A derrubada de monumentos foi compreensível
‘É uma campanha impiedosa para acabar com nossa história, apagar nossos valores e doutrinar nossos filhos”. Apoplético e demagógico, o presidente Trump, em momentos recentes, apostrofou os “fascistas de esquerda que tentam profanar nossos monumentos.”
Menos, Trump, menos. O fascismo foi uma invenção — e é um patrimônio — das direitas. Além disso, vossos valores e filhos estão bem defendidos pela força das tradições e do arsenal atômico estadunidense.
Seria razoável recuperar a calma e compreender o que está acontecendo.
O sinal de partida da atual onda contra imagens e estátuas foi dado por manifestantes ingleses em Bristol, que atacaram a estátua do nada venerável Edward Colton, um cruel e infame traficante de escravos. Derrubaram-na do pedestal, arrastaram-na pelas ruas e a jogaram no rio, sem nem indagar se o pobre diabo sabia nadar. A notícia incentivou grupos diversos em várias partes do mundo. De acordo com suas preferências e critérios — ou a arrepio de qualquer critério —, começaram a derrubar, a pichar e a vandalizar mármores e granitos.
Nos Estados Unidos, vários generais e lideranças escravistas foram apeados dos respectivos pedestais. A ira alcançou George Washington e Thomas Jefferson e até mesmo Cristóvão Colombo. Em Londres, quiseram pegar Winston Churchill, protegido — e ocultado — por um tapume de madeira. Em Portugal, sobrou para o padre Antônio Vieira. Na França, Voltaire e Colbert, por motivos bem diferentes, tiveram que se haver com a ira popular.

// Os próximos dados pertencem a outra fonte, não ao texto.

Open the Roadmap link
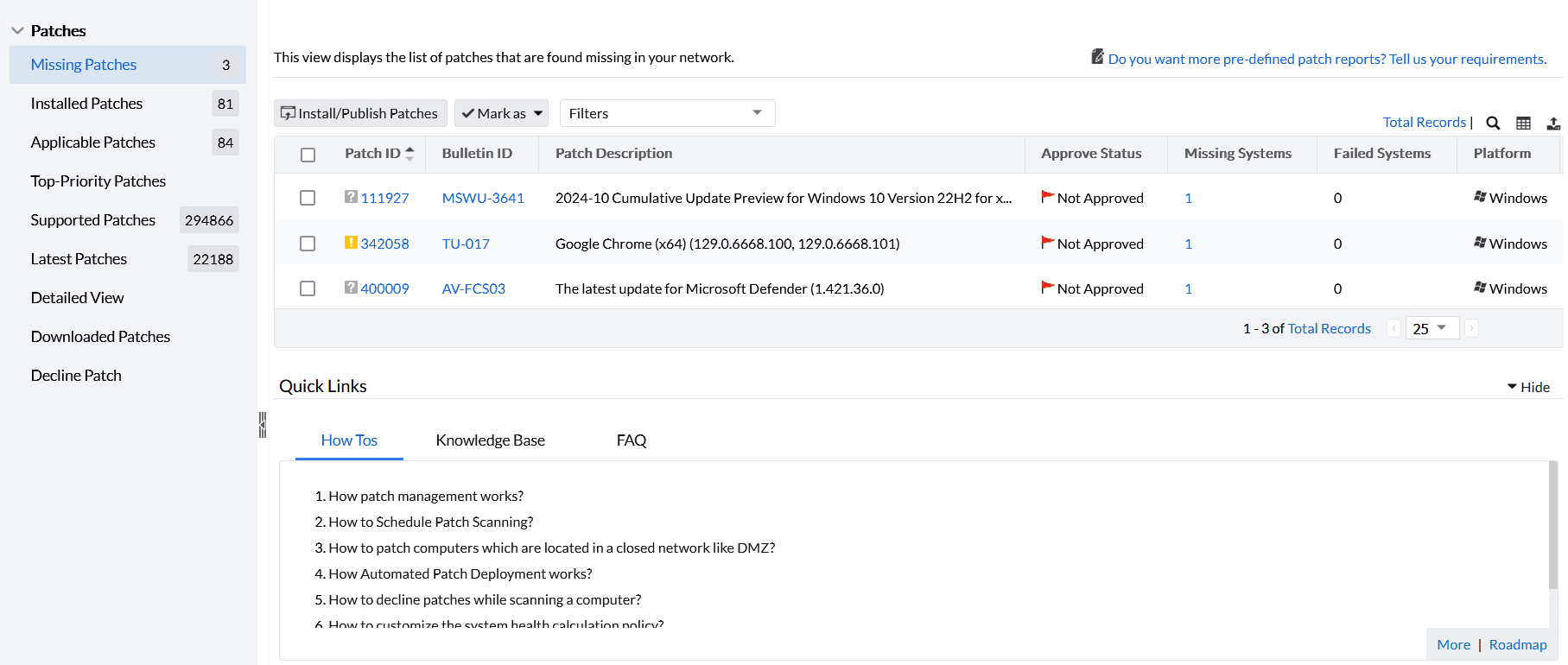This screenshot has height=665, width=1568. (1517, 645)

Trata-se de uma história velha como a Humanidade.
Em bem-humorado texto, José Carlos Bom Meihy resgatou o costume antigo entre os humanos de atacar e destruir esculturas, ídolos, quadros, placas de rua e todo tipo de símbolos, odiados por se referirem, defenderem ou glorificarem uma ordem, um tempo, um regime ou uma personalidade que, venerados, em algum momento, por uns, são ou passaram a ser considerados indignos por outros. Há de se convir que, muita vez, a ira dos iconoclastas tem bons motivos.

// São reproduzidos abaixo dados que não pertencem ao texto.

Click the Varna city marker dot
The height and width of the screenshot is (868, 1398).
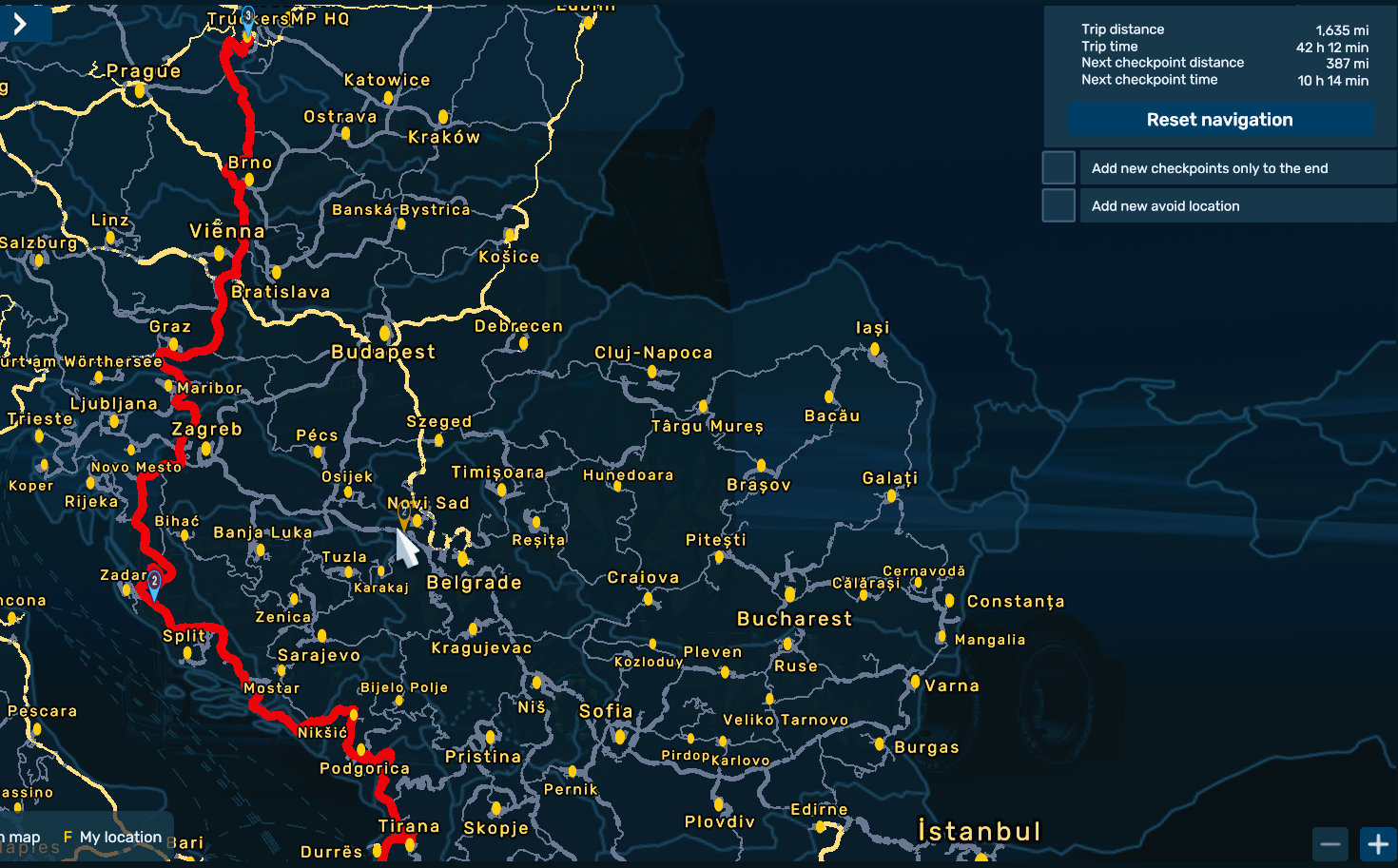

Na Comuna de Paris, em 1871, foi impossível segurar os revoltosos que desejavam destruir certos ídolos da tirania. Nas revoluções sociais vitoriosas, ou em rebeliões populares antes de serem sufocadas, registraram-se semelhantes ataques. Na Rússia, A. Lunatcharski, o comissário da Educação, fez o possível —e fez bem — para evitar a depredação do Palácio de Inverno, uma joia da arquitetura. Verdade que foi erguida pelo sangue e o suor — e a vida — de servos humilhados e era sede de um regime detestado. Mas sua preservação encantaria — como encantou — as gerações seguintes. Foi compreensível, contudo, a derrubada de alguns monumentos que celebravam os responsáveis por uma tirania que agora vinha abaixo depois de séculos de opressão.

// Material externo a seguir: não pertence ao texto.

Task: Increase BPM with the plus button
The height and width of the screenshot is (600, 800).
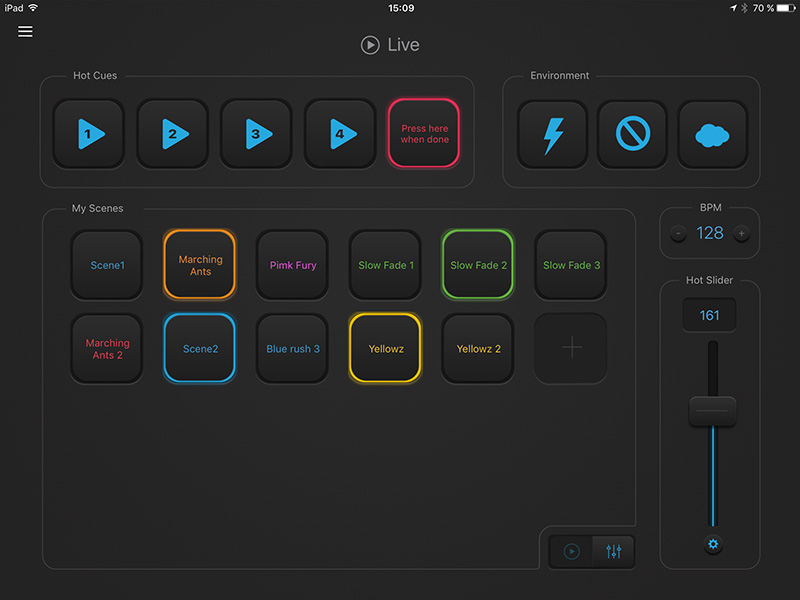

Nos dias atuais, como exigir dos negros estadunidenses complacência com homens que protegiam ou celebravam o racismo? Como querer que os povos africanos libertados mantivessem as avenidas e ruas das cidades com nomes de chefes colonialistas que exterminaram seus avós? Haveria que censurar os soldados soviéticos que destruíram as estátuas nazistas quando tomaram Berlim? Ou reclamar dos povos da Europa Central que puseram no chão as imagens de Stalin, quando conseguiram se livrar da dominação soviética? Quando, e se, os norte-coreanos se libertarem da nefanda dinastia fundada por Kim Il-Sung, quem reclamará do povo se resolver destruir a feia e cafona estatuária erguida em homenagem a seus feitos?
O mais recomendável, sem dúvida, seria a remoção dos execrados símbolos para museus, para serem estudados como manifestações de épocas e de valores superados. Foi o que se fez na Hungria: nas cercanias de Budapeste, instalaram-se as estátuas do regime ditatorial vencido. Ali repousam e podem ser conhecidas pelos que se interessarem por suas aventuras e pelo desditoso tempo em que dominavam.
De resto, como bem lembrou José Eduardo Agualusa, só tiranos e maus políticos gostam de estátuas. E só os pombos derramarão lágrimas pela sua remoção.